**PROMPT**.
Only lines holding the word "will" are wanted. Copy them from the listing below.
DATA PROVIDED Start Marker
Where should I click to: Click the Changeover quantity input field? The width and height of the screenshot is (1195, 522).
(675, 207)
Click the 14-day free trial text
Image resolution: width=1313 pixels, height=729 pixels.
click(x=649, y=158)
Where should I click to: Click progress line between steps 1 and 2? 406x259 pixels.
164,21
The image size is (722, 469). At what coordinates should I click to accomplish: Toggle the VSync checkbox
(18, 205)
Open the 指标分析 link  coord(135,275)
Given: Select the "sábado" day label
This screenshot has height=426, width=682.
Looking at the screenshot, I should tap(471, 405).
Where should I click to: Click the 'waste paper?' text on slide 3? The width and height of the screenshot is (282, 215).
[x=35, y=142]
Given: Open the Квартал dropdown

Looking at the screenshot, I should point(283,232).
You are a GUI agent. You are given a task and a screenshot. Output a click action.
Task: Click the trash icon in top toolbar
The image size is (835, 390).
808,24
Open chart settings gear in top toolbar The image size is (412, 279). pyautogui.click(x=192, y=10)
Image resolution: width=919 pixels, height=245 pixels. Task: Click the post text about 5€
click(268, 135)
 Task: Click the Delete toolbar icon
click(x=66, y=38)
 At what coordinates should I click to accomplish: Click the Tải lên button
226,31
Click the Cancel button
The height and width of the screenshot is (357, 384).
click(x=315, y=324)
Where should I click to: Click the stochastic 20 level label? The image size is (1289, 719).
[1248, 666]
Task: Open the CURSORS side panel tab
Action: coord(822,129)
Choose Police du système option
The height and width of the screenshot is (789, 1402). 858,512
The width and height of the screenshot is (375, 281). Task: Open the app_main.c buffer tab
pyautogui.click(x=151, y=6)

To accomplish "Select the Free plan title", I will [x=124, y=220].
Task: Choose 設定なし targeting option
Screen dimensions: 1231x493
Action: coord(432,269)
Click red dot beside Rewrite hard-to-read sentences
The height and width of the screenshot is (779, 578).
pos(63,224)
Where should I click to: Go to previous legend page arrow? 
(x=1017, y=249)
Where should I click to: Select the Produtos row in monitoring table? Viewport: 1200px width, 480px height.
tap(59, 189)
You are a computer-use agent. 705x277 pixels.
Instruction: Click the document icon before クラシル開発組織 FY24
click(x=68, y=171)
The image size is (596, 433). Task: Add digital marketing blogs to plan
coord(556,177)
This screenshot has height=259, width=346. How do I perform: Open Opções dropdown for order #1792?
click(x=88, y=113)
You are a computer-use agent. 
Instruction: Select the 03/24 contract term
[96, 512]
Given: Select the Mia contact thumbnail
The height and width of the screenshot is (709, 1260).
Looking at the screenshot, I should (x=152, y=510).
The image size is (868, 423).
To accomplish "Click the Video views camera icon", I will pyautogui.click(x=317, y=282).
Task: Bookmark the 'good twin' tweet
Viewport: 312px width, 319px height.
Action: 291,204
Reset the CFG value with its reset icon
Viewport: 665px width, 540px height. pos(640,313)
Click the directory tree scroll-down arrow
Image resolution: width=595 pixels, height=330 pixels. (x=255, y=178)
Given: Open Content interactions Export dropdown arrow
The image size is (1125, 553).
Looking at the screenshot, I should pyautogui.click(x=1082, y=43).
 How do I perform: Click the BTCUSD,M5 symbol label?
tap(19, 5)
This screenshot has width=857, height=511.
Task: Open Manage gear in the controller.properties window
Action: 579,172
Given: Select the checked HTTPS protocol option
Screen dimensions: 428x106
DATA PROVIDED End Marker
**ANSWER SECTION**.
To accomplish "Select the Free plan title", I will [x=124, y=220].
To accomplish "Click the Video views camera icon", I will pyautogui.click(x=317, y=282).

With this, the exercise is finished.